Hoeveel koolhydraten hebben atleten per uur nodig?

De combien de glucides les athlètes ont-ils besoin par heure ?

26 mars 2026Yarne Nulens

Les glucides constituent la principale source d'énergie lors d'un effort d'endurance intense. L'organisme les stocke sous forme de glycogène dans les muscles et le foie — imaginez-le comme un compte courant énergétique, tandis que les graisses représentent plutôt un compte épargne. Le problème ? Ce compte courant est limité. Après environ 90 à 120 minutes d'effort soutenu, les réserves de glycogène sont suffisamment épuisées pour entraîner une baisse sensible des performances.

C'est pourquoi l'apport en glucides pendant l'effort — sous forme de gels, de chews, de barres ou de boissons sportives — n'est pas seulement utile, mais véritablement indispensable pour quiconque s'entraîne ou compète à haute intensité sur des durées prolongées.

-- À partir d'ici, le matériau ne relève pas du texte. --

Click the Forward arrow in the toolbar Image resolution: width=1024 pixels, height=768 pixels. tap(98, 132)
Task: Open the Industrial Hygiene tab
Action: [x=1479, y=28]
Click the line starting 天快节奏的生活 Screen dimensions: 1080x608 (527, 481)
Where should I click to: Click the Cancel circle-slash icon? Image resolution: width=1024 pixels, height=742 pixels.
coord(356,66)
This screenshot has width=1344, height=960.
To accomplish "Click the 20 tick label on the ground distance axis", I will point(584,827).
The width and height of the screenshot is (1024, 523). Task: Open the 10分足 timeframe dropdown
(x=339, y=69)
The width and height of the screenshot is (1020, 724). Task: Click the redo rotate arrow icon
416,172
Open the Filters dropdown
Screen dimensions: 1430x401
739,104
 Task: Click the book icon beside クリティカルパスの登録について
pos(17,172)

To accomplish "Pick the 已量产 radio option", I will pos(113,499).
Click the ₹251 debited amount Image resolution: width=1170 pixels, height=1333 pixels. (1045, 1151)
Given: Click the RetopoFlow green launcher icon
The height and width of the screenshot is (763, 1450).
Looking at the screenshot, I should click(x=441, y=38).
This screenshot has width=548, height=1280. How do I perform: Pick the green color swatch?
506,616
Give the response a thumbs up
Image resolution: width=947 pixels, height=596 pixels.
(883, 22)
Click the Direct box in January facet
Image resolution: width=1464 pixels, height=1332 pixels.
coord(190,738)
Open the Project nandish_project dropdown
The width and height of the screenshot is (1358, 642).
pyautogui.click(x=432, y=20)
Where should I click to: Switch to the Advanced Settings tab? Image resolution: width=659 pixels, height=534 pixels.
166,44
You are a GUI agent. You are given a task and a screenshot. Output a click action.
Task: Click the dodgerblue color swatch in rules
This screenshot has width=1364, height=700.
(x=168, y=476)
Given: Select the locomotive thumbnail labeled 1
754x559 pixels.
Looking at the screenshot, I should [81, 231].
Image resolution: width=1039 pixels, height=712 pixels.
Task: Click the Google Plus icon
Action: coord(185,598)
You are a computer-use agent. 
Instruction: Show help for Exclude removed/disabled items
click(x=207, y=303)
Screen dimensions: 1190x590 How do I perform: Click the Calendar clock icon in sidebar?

Le marché de la nutrition sportive a tendance à se focaliser sur le type de glucide contenu dans un produit — technologie hydrogel, dextrine ramifiée, ratio glucose/fructose — mais c'est un critère secondaire. Ce qui compte vraiment, et ce qui est le plus souvent négligé, c'est d'ingérer la bonne quantité totale de glucides par heure. Voici les recommandations issues de la recherche scientifique :

Moins d'1 heure

Si vous avez bien mangé avant l'effort — avec un repas ou une collation riche en glucides 2 à 3 heures avant — vos réserves de glycogène suffisent pour la plupart des efforts de moins d'une heure, sans apport glucidique supplémentaire. Pour des durées très courtes (moins de 30 minutes), l'ingestion de glucides n'a pratiquement aucun effet mesurable sur la performance. En revanche, pour des efforts intenses à fond de 45 à 60 minutes, une petite quantité de glucides ou même un rinçage buccal glucidique — faire rouler une boisson sucrée en bouche sans avaler — peut apporter un léger bénéfice en stimulant des récepteurs buccaux et cérébraux.

1 à 2 heures

Plus la durée augmente, plus les bénéfices de l'apport énergétique deviennent significatifs. Dans cette plage, visez 30 à 60g de glucides par heure. Concrètement, cela correspond à environ 1 à 2 gels énergétiques standard, ou à 500ml à 1L de boisson isotonique (environ 6% de glucides). Plus l'effort est long et intense dans cette fourchette, plus vous devrez tendre vers la limite supérieure de 60g/h — surtout si vous êtes bien entraîné et capable de maintenir une charge de travail élevée.

À partir de 2 heures

Au-delà du cap des deux heures, il existe une relation dose-réponse claire entre l'apport glucidique et la performance : plus de glucides entraîne de meilleurs résultats — jusqu'à un certain point. Ciblez 60 à 90g de glucides par heure. À ce niveau, la composition de vos sources glucidiques devient plus pertinente. L'utilisation d'un mélange glucose/fructose (les glucides à transporteurs multiples, ou GTM) permet à l'intestin d'absorber de plus grandes quantités en utilisant simultanément différentes voies de transport, ce qui réduit le risque de troubles gastro-intestinaux.

Pendant longtemps, 90g/h a été considéré comme le plafond pratique pour l'absorption des glucides. Cependant, des données croissantes issues du sport de haut niveau — coureurs du Tour de France, vainqueurs d'IRONMAN — montrent que certains athlètes dépassent régulièrement ce seuil. Pour la majorité des athlètes amateurs, atteindre 90g/h représente déjà une progression importante, qui nécessite un entraînement intestinal progressif et ciblé.

Ultra-endurance (6 heures et plus) Pour les efforts de très longue durée, la logique simple des glucides par heure ne suffit plus. La fatigue gustative, la charge digestive et le besoin d'un peu de protéines et de graisses issus d'aliments solides deviennent des facteurs à prendre en compte. L'alimentation en ultra-endurance est un sujet à part entière qui mérite une attention spécifique.

Le poids corporel a-t-il une influence ?

Étonnamment peu. L'absorption des glucides est principalement limitée par la capacité de transport intestinal, qui est globalement similaire chez tous les athlètes, quelle que soit leur morphologie. Un cycliste de 55kg et un triathlète de 85kg bénéficieront approximativement du même apport glucidique par heure.

Conclusion pratique

La grande majorité des athlètes amateurs consomment trop peu de glucides pendant l'entraînement et la compétition. Si les chiffres ci-dessus vous semblent élevés par rapport à vos habitudes actuelles, c'est précisément une bonne nouvelle : il existe probablement une marge de progression réelle à exploiter. Commencez par identifier votre apport tolérable actuel, puis augmentez-le progressivement de 10 à 15g par heure sur une période de 4 à 6 semaines d'entraînement intestinal ciblé. Votre organisme s'adaptera.